Problem to work on:
An exact copy is needed of each line from the one including "Talk to a product expert (608, 471)" through the last line of the entries, both ends counted, with nothing added.

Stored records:
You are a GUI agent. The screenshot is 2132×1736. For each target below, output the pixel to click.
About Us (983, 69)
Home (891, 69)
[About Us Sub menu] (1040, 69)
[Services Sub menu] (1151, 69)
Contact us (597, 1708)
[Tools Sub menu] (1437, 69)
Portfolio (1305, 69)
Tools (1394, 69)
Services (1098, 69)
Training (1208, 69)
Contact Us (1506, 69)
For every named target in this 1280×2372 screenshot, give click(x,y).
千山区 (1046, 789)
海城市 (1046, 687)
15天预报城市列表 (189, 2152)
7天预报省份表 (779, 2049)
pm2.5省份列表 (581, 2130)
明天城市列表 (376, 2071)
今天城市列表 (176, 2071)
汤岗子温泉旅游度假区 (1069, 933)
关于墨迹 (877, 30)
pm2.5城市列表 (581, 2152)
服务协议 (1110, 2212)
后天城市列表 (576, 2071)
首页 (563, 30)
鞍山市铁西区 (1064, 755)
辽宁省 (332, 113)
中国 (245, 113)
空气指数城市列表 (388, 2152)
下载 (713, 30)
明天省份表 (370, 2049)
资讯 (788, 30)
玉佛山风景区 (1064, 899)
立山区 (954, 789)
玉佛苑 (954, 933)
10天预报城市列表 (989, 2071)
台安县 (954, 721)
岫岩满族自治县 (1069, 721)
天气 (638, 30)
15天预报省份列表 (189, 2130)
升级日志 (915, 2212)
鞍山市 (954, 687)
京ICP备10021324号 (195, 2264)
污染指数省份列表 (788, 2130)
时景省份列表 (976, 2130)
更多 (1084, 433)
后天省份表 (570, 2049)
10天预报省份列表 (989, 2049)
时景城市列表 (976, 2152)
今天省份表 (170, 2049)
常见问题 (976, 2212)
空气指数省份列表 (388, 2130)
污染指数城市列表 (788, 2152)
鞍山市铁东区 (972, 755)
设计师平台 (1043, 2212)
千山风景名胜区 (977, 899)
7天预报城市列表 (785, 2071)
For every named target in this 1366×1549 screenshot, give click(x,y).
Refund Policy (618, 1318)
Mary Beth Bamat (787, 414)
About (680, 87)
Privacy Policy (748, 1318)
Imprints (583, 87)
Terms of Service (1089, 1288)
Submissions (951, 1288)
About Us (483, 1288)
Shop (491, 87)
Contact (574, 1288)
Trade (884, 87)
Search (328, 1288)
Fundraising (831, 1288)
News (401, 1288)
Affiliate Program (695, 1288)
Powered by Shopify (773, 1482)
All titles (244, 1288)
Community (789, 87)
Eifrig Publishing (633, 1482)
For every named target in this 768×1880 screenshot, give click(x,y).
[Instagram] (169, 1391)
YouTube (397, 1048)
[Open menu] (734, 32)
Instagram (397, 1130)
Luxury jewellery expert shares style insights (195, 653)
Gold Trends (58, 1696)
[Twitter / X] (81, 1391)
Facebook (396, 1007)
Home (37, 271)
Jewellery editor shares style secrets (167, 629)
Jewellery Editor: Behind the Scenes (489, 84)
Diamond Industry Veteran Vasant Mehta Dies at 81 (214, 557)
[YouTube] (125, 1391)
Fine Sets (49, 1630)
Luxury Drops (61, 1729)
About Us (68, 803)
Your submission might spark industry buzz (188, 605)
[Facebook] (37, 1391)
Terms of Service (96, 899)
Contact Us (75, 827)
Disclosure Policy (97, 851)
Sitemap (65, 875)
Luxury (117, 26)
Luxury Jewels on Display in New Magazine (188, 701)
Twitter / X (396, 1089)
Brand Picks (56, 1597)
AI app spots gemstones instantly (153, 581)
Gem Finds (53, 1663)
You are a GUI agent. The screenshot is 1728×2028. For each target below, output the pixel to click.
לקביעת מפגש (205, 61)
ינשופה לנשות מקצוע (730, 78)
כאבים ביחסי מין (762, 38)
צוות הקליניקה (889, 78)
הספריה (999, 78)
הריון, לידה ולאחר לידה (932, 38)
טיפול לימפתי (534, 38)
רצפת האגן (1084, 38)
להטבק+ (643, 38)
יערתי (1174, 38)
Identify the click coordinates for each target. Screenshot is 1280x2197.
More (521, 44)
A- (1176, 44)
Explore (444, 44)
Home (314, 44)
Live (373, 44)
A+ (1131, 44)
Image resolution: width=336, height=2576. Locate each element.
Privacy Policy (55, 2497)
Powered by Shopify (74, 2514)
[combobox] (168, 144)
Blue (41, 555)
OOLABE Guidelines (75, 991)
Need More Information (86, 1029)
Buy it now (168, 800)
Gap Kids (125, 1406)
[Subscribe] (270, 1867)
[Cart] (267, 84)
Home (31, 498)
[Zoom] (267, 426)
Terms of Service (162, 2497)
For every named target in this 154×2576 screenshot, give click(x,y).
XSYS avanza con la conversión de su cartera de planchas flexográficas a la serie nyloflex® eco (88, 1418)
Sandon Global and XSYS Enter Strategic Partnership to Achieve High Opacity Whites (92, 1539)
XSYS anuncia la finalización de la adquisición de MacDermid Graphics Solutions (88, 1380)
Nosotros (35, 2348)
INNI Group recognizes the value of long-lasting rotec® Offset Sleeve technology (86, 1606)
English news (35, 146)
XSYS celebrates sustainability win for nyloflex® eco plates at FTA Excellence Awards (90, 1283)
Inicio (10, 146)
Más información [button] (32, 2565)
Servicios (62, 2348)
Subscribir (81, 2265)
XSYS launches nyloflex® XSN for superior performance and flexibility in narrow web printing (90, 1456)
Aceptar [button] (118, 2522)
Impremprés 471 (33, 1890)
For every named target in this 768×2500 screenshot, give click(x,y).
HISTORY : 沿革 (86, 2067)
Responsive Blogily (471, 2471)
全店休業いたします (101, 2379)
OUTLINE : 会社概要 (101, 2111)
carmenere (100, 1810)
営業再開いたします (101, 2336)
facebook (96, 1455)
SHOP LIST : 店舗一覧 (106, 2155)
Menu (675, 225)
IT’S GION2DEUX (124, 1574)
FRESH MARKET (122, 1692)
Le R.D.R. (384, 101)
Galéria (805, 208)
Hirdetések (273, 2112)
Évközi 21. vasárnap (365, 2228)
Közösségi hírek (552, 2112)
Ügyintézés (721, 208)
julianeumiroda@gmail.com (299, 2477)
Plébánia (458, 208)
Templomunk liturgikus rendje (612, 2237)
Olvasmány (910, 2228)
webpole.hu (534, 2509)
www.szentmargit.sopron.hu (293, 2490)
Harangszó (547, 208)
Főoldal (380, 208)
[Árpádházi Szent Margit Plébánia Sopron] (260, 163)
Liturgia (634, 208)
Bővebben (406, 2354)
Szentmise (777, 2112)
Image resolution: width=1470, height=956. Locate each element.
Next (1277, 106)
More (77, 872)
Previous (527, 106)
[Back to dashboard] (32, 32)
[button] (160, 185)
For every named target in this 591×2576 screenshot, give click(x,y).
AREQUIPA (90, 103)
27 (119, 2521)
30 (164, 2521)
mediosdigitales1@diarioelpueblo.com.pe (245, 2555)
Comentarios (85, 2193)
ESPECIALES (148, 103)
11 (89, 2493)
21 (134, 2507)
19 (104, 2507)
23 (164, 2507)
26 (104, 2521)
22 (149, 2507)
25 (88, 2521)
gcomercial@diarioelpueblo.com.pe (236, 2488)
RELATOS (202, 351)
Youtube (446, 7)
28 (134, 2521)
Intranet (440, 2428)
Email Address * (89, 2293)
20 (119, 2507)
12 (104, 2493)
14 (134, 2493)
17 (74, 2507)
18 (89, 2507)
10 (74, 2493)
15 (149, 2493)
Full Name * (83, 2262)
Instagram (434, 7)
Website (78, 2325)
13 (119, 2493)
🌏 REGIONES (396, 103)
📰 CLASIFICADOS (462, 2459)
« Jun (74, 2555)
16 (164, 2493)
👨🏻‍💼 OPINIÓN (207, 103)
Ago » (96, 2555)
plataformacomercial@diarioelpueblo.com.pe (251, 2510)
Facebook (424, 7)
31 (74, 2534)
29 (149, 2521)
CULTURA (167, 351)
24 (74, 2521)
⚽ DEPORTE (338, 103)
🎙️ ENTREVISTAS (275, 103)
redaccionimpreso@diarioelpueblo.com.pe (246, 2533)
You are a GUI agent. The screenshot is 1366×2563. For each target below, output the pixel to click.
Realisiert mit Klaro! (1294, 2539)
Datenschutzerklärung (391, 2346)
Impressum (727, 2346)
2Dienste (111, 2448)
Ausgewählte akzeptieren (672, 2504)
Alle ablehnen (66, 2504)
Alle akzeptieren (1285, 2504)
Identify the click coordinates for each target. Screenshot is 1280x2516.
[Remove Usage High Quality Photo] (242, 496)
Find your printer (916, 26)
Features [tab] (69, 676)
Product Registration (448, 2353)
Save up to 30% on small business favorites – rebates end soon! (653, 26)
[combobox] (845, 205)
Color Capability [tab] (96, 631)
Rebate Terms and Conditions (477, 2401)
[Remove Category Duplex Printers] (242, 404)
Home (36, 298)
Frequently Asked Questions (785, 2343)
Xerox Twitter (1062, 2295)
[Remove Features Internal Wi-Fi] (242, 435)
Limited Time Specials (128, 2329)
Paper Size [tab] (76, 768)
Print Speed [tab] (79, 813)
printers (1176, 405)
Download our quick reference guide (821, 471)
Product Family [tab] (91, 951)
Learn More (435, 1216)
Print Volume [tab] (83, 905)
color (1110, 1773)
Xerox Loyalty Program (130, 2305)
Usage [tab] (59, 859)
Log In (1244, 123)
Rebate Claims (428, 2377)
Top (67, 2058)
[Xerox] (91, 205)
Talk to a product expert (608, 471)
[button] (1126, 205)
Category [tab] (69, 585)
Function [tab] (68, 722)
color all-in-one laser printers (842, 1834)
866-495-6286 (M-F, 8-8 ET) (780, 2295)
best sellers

Answer box:
Talk to a product expert (608, 471)
[button] (1126, 205)
Category [tab] (69, 585)
Function [tab] (68, 722)
color all-in-one laser printers (842, 1834)
866-495-6286 (M-F, 8-8 ET) (780, 2295)
best sellers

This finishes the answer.